Therefore Having Gone

Therefore Having Gone

Saturday, April 2, 2011

Day 138 - Running Medals (Throw)

I grew up thinking of myself as a non-athlete.  (I was an ARTIST, uninterested in throwing an inflated leather ball repeatedly through a hoop.)  Everyone assumed that because I was tall, I must love/play basketball, but I only ridiculed basketball (because I was no good at it!). 

I was well into my adult years when I started running on a regular basis.  It was the year before I met Melissa.  I ran because I had a hyperactive dog and no fence around my yard.  She needed exercise and she dragged me along with her.  I still didn't think of myself as an athlete.

During the early years of our marriage, my desire and drive to run (now without the dog) came only in periodic spurts, and I could not imagine running more than 3 miles at a time.  Not an athlete.

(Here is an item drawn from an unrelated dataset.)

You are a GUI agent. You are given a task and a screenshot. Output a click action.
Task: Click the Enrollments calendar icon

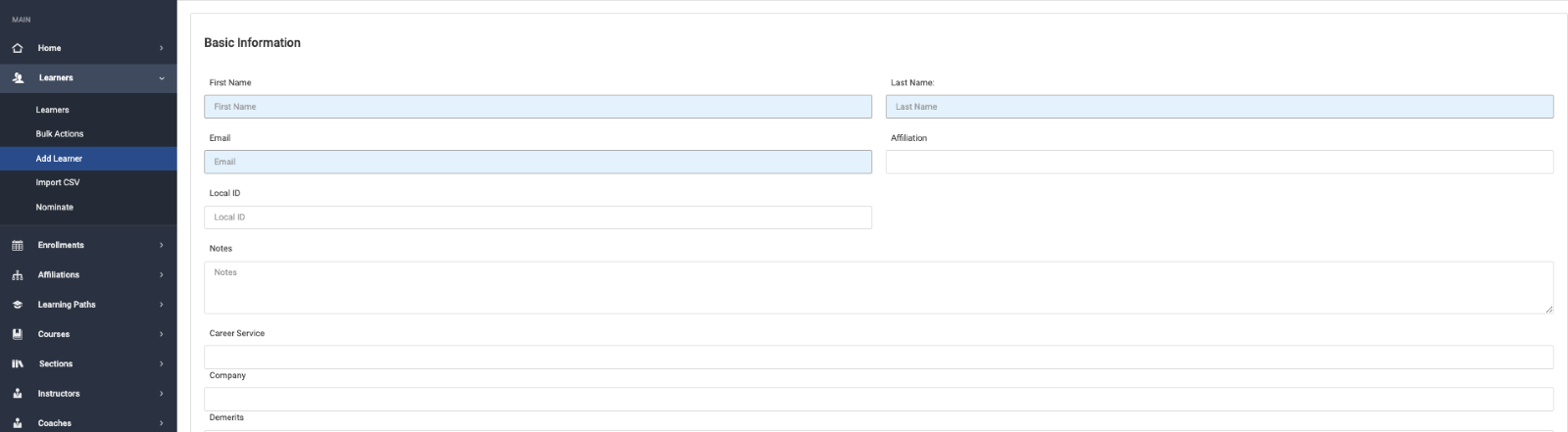(18, 245)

In 2007, we were living back home in Indiana and my sister-in-law talked me into running the Indy Mini-Marathon with about 6 weeks notice.  Once I committed, Kristine made me run with her on a Saturday morning and it was the first time I broke the 6 mile mark.  I was huffing and puffing (and slowing her down), but I DID IT. 

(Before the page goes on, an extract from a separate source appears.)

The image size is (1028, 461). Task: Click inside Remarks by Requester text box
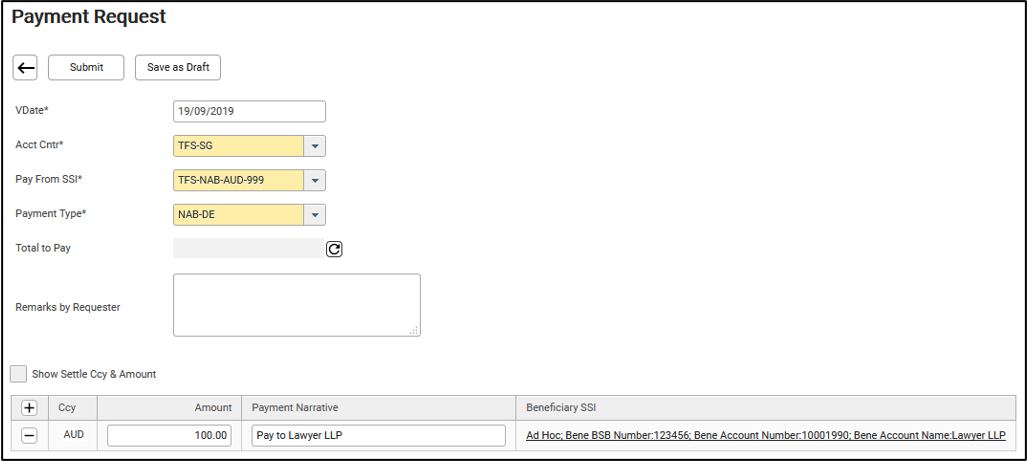297,305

I was hooked.  The Mini itself was quite an experience.  35,000 people elbow to elbow at the starting line.  Little garage bands performing along the route.  Getting passed by gray-haired men as if I were standing still. Part of route winds around the Indianapolis 500 race track.  That's halfway - and as I ran that section, I could watch the big screens showing reporters interviewing the race winners! It took me over 2 hours and 20 minutes to finish the 13.1 miles, but I did it.  I was officially an athlete!

I ran again the next year and the next.  When I turned 40, I ran a full marathon as part of my mid-life crisis.  (Much more affordable than buying a convertible.) 

At the end of each race, volunteers are there to hang a medal around your neck.  They are all quite big and gaudy and all the racers wear them with pride.

Once at home, my medals went into the closet.  The sense of accomplishment was real enough to me that I didn't feel the need to display the medals where I and others could see them often. 

So why keep them at all?  What am I going to do with them in the future?  With the passage of time, they will only become sad reminders of something I once did ... something I was once able to do. 

Who needs that?  Tonight I threw them in the trash.

All but the first one.  It was actually the smallest and it holds a bit more meaning than just the running.  That year, the race bib came with a free pass to a Saturday morning pancake breakfast and qualifications at the Speedway.  I took Ida and Dats - who were looking super cute in their baseball caps and sunglasses. 

Ida spilled syrup all over the front of his shirt.  And Dats couldn't stand the noise the cars were making as they zipped around the track.  But it was a real father-and-sons day and an overall pleasant memory.  I'm going to hold on to that first medal and put it in my box of memories to keep...

Ida and Dats looking so cute in 2007!